→ **Texte fourni**
=====
16 juin 2000 : France-République tchèque

Publié le 19 août 2019 - Bruno Colombari

Suite de notre rétro avec analyse détaillée et commentaire des matches dans les conditions du direct. Retour à Bruges, le 16 juin 2000, pour un France-République tchèque déjà décisif, un vrai hutième de finale.

7 minutes de lecture
Cet article est publié dans le cadre de la série de l’été 2019, C’était l’Euro 2000

Le contexte

Battus (à la dernière minute) par les Pays-Bas, les Tchèques de Pavel Nedved n’ont plus droit à l’erreur contre la France : une défaite les éliminerait à coup sûr et un nul ne serait pas une bonne opération. Ce sera donc à eux de prendre des risques, pas aux Bleus qui se sont donnés un bon matelas de sécurité en battant nettement (3-0) le Danemark d’entrée. Roger Lemerre l’a bien compris, puisqu’il sort Youri Djorkaeff de son onze de départ et renforce le milieu avec Patrick Vieira. Les Bleus joueront donc en 4-3-1-2, avec Vincent Candela dans le couloir gauche à la place de Bixente Lizarazu, forfait de dernière minute. Attention : depuis quatre ans, les rares défaites des Bleus ont toujours eu lieu quand un des quatre défenseurs titulaires (Thuram-Blanc-Desailly-Lizarazu) était absent. Zidane, Henry et Anelka sont chargés d’animer l’attaque et de faire parler la vitesse en contre.
=====
→ **Données affichées**

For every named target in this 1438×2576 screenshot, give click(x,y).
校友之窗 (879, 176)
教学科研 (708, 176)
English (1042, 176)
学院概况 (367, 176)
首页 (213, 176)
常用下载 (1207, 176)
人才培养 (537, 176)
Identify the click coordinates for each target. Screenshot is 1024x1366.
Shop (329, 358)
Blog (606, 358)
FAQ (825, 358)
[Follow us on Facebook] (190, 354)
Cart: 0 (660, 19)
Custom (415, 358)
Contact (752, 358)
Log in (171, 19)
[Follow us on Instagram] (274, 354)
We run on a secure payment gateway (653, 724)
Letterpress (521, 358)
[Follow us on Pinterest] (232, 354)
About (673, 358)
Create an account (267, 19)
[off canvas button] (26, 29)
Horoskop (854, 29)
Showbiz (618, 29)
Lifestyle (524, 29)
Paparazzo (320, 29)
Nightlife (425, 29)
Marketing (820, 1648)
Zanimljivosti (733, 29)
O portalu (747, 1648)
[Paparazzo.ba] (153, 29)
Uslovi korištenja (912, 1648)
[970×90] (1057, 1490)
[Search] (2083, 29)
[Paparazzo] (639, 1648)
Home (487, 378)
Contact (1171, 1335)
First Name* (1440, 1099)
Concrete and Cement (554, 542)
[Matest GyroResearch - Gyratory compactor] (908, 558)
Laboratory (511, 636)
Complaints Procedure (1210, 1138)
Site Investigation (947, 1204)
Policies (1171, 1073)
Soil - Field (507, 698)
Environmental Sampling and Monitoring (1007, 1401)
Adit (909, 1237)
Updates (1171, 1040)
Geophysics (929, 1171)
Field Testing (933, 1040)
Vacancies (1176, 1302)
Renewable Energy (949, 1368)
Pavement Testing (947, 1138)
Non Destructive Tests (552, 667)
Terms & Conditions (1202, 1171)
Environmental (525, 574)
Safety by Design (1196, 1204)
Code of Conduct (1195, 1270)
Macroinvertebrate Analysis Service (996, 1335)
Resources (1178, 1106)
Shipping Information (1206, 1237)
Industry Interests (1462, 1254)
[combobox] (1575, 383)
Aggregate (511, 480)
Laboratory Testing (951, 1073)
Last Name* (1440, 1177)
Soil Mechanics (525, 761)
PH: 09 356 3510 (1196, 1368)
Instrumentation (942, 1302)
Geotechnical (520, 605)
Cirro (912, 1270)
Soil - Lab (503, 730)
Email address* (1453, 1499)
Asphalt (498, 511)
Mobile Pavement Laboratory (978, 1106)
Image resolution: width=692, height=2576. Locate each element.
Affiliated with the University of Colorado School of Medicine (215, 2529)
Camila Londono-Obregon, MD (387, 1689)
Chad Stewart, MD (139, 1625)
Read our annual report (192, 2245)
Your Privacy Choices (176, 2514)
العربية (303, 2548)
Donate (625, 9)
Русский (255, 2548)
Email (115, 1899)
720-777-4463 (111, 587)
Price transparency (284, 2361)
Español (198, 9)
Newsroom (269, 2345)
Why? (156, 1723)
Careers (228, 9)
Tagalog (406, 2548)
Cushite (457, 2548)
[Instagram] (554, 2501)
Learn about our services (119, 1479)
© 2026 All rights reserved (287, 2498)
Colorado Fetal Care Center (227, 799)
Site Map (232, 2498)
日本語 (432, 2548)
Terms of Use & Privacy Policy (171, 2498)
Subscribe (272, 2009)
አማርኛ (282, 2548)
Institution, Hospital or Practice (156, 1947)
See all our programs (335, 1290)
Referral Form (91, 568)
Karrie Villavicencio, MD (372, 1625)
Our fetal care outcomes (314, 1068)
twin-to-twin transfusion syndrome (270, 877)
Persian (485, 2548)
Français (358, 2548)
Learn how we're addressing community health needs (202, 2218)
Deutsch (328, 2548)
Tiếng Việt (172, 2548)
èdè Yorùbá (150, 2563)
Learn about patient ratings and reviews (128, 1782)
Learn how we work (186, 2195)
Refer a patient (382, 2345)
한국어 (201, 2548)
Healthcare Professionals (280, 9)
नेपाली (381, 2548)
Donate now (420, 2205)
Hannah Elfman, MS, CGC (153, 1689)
=====
→ **Objectif 1**
Répondez à ces questions d'après l'article sur le match France-République tchèque :
(a) Dans quelle ville le match a-t-il lieu ?
(b) Sur quel score la France a-t-elle battu le Danemark ?
(c) Quel joueur occupe le couloir gauche à la place de Bixente Lizarazu ?
→ **Objectif 2**
Reprenez l'article sur le match France-République tchèque et poursuivez-le à partir de sa dernière phrase.
Ces données n'ont aucun lien avec l'article.

→ **Réponse 1**
(a) À Bruges.
(b) 3-0.
(c) Vincent Candela.

→ **Réponse 2**
En face, la sélection de Josef Chovanek impressionne, avec Karel Poborsky, Jiri Nemec, Pavel Nedved, Tomas Rosicky, Vladimir Smicer et le géant Jan Koller dont les deux mètres et le jeu de tête dévastateur inquiètent tout le monde. La République tchèque 2000 est un mélange d’impact physique et de finesse technique qui n’est pas sans rappeler le jeu des Bleus, justement. Ces derniers ont une occasion en or de faire d’une pierre deux coups : prendre leur revanche sur une équipe qui les avaient privé d’une finale lors du précédent Euro au terme d’un match soporifique (0-0, élimination aux tirs au but) et surtout se qualifier directement pour les quarts avant d’affronter les Pays-Bas. C’est donc quasiment un huitième de finale qui se joue ce 16 juin sous le soleil radieux de Bruges.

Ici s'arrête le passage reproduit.